İNCİNMEDİ Kİ İNCİTSİN
acıtmadı kimseyi aslında
her şey olması gerektiği gibi nezaketle yapıldı
uyutulduğu yerden bedeni
tüm ÖZgürlüğü ile
Ruh’unu HÜ-Rleştirmişti
tüm kainat bir Nefes'miş
Bir Beden- Bir Kişi meğer
İNCİTMEDİ Kİ İNCİNSİN
öğretmekti O’nun işi
ve O öğretmeye devam ediyordu
Şimdi ve sonrada daima sözünüz var unutmayın!!!
HAYat devam ediyormuş öğrendim
ve hepimiz O nefesin içindeyiz
aldığım nefes-verdiğim nefes”
içinde yüzdüğüm ama farkında olmadığım Nefes-i Umman’mış”
İNCİNMEDİM HİÇ İNCİNMEDİM
A’liyyül Ömer’in adaleti gelmiş
kurtla kuzunun yan yana yaşayacağı “Altın Zaman”

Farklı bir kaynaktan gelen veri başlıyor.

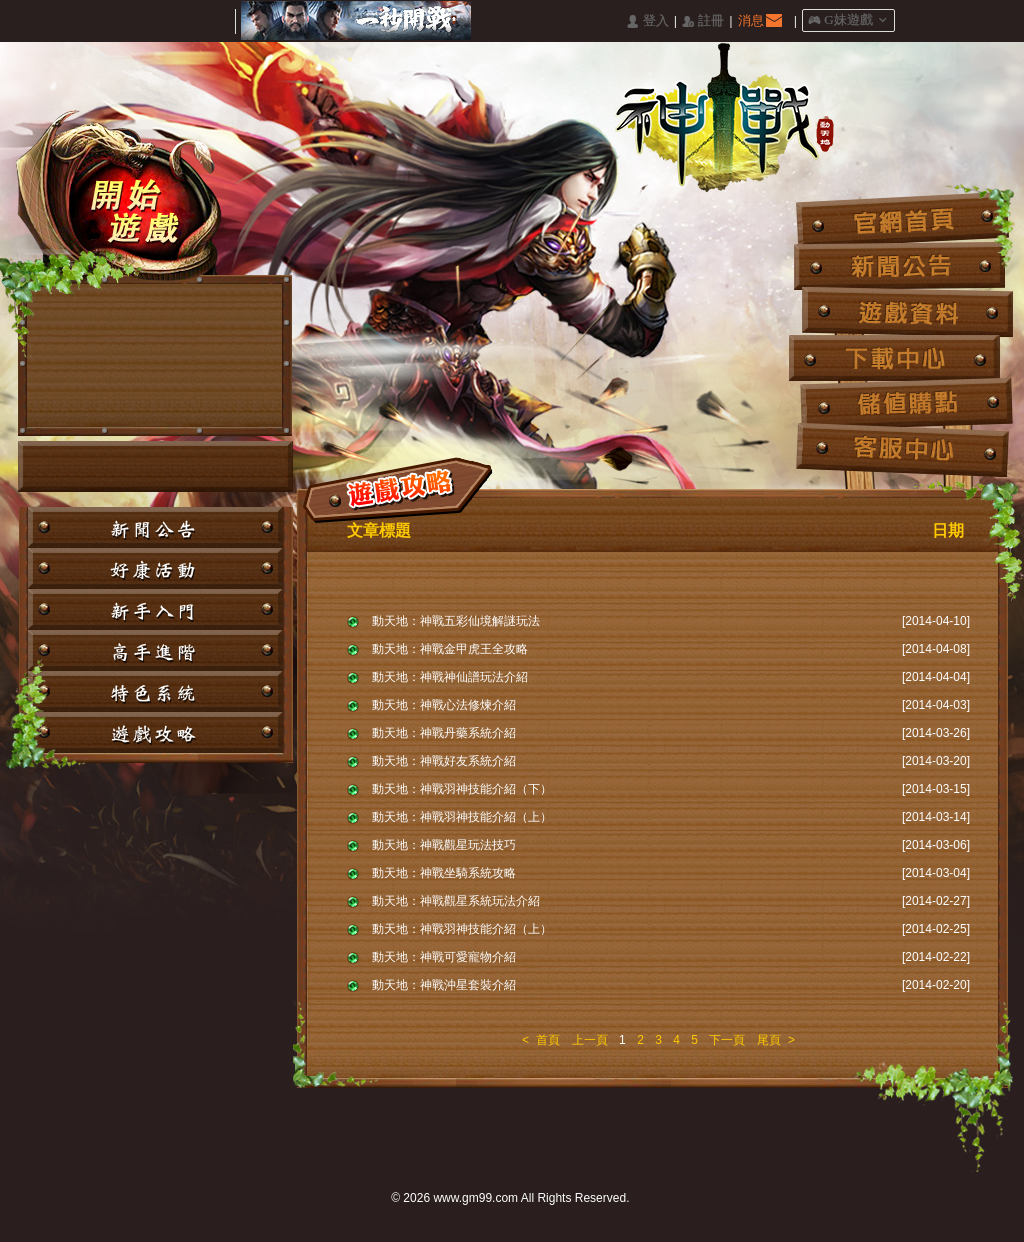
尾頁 (769, 1040)
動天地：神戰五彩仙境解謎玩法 (456, 621)
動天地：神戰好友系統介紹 (444, 761)
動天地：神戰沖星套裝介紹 (444, 985)
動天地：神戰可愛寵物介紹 (444, 957)
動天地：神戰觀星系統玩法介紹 (456, 901)
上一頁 (590, 1040)
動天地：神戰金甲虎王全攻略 (450, 649)
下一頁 (727, 1040)
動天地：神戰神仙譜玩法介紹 (450, 677)
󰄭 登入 (647, 21)
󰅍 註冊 (703, 21)
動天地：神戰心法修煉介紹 (444, 705)
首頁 (548, 1040)
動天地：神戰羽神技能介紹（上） (462, 817)
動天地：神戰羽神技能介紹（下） (462, 789)
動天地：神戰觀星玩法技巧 (444, 845)
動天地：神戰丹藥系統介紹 (444, 733)
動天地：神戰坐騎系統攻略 (444, 873)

ehline teslim edilmiş emanetler
seyretmek lazım -keyfetmek lazım
NE İNCİNDİK NE İNCİTİLDİK
AFFETMEK LAZIM
FOTON KUŞAĞI- NUR-U A’Lİ GELDİ
ÖMER’İN ADALETİ SANCAĞI ESDİ GELDİ...
NE İNCİNDİK NE İNCİTTİK AFFETMEK ZAMANI GELDİ
* * *
YORMUYORUZ
Düşünmemek lazım ya hani
düşünmüyoruz
hayalinde hayaliz ya hani
ve vehmin fısıltılarında sessiz
ya da sesli düşünceleriz
yorma diyorlar yorma!!
neden?”OL”a dönüşüyor
”YORMA”
yormadan duramıyoruz
Senaryo kayıyor mu acaba?
18 bin yorumdan
birine mi kayıyorum
ama yine de vehmim durmuyor
yoruyorum
ve çok yoruluyorum
varlığın bir tek oluşu ne tuhaf
peki tüm bunca şey nedir diyorum:)
........?!!!!!(hayret)
dememeliyim diyorum, yoruyorum
ve çok yoruluyorum
OLlarımı yorduğum için beğenmiyorum
teslim olabildiğimde
ait olduğum nefesin içinde
Rahman'ın kuşatmasında
tek Nefes-tek soluk-tek nabız OLacağız.
düşünmekten kaçıyorum
vehmimden yoruluyorum
sakince OL diyorum. OL........
Nasıl dilersen öyle OL........
2008 DE EVVEL ZAMANIM VE YENİ GELEN BİR ŞİMDİKİ GENİŞ ZAMANIMA YAZILMIŞTIR..(*nefesteki hükmün bandırmalı tatlıcı ali efendiden ömer tuğrul efendiye geçişinin kaydıdır )
**
not :ben bu şeyleri böyle korkusuzca ve fütursa ne hakla ve nasıl yazıyorum diye bana öfke ve kin hasetle bakan hey sen !! çünkü benim korkacağım ve elimden alınacak diye korktuğum hiç bir maddi imkanım ve makamım ve vitrinim yok.aramızdaki fark ,sizlerin kaybetmekten korkacağınız çok fazla şeye sahip olmanızdır.. sizi sayıp sevdiklerine ve zengin olduğunuza inandığınız çok vitrine dönük maddi değerleriniz var..ama ben baştan her şeyini kaybeden ve içi boşaltılanlardanım..o yüzden olmayan şeylerimin derdine düşemem..olanları ise büyük bir onurla sergiler ve korurum ..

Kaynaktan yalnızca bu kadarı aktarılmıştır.